§ ABOUT THIS TASK
In the records below, locate the line containing "Compare (316, 853)", then extract it and all following lines exactly, ending with the last line.

....

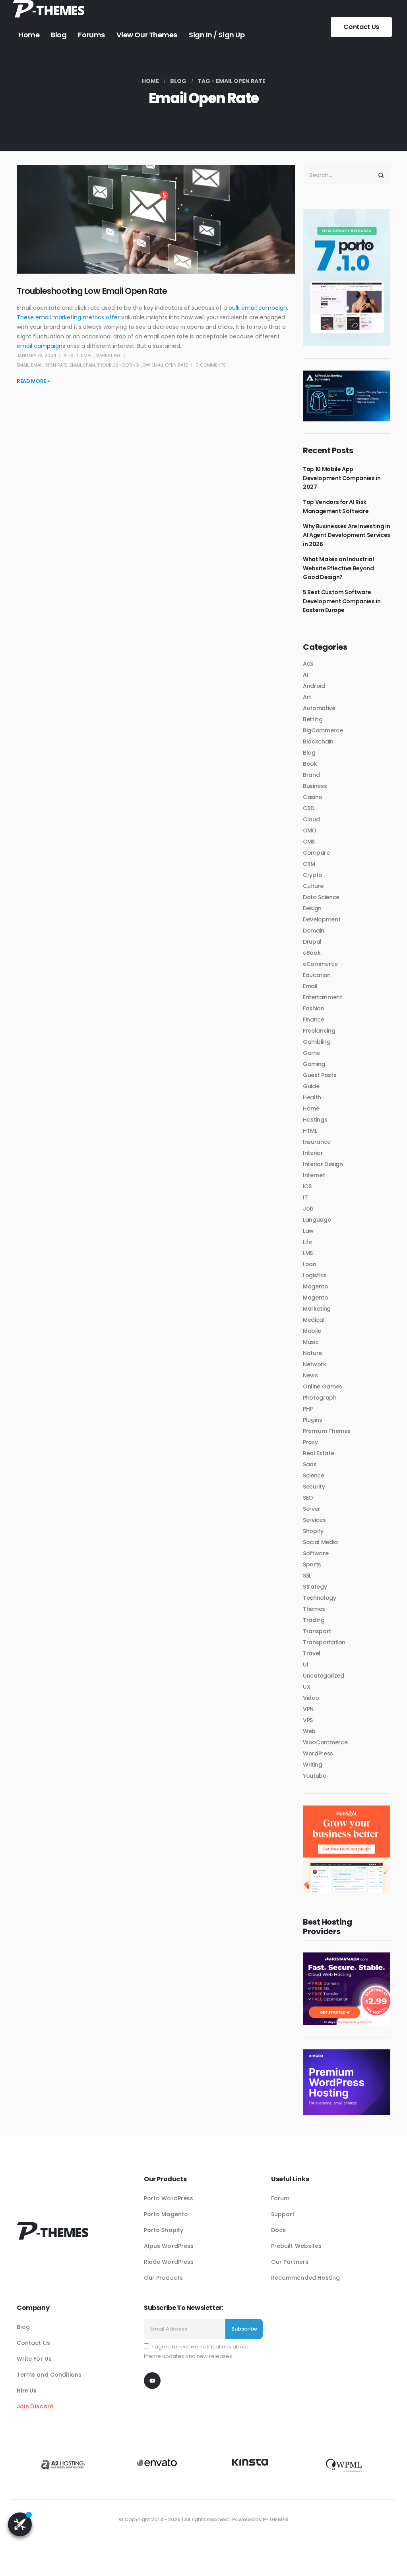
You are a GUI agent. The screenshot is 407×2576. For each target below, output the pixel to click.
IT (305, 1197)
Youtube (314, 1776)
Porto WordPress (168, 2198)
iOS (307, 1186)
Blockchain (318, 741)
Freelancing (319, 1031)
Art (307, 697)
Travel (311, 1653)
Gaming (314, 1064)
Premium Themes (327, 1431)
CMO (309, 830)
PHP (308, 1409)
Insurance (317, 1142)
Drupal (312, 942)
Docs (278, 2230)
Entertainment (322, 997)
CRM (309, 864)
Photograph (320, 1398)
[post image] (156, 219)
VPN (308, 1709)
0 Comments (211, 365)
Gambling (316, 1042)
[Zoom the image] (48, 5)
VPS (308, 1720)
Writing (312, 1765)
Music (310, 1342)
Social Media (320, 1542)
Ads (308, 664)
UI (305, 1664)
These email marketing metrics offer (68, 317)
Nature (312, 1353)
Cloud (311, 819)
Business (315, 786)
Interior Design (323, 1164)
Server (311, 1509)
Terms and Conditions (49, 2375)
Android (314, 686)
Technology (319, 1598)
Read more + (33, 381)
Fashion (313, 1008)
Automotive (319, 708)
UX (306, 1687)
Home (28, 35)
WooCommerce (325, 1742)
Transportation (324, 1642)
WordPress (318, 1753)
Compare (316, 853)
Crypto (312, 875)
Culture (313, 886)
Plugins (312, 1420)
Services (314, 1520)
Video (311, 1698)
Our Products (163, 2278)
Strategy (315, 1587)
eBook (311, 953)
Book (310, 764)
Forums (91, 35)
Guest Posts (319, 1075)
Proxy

....

§ RESULT OF THE EXERCISE
Compare (316, 853)
Crypto (312, 875)
Culture (313, 886)
Plugins (312, 1420)
Services (314, 1520)
Video (311, 1698)
Our Products (163, 2278)
Strategy (315, 1587)
eBook (311, 953)
Book (310, 764)
Forums (91, 35)
Guest Posts (319, 1075)
Proxy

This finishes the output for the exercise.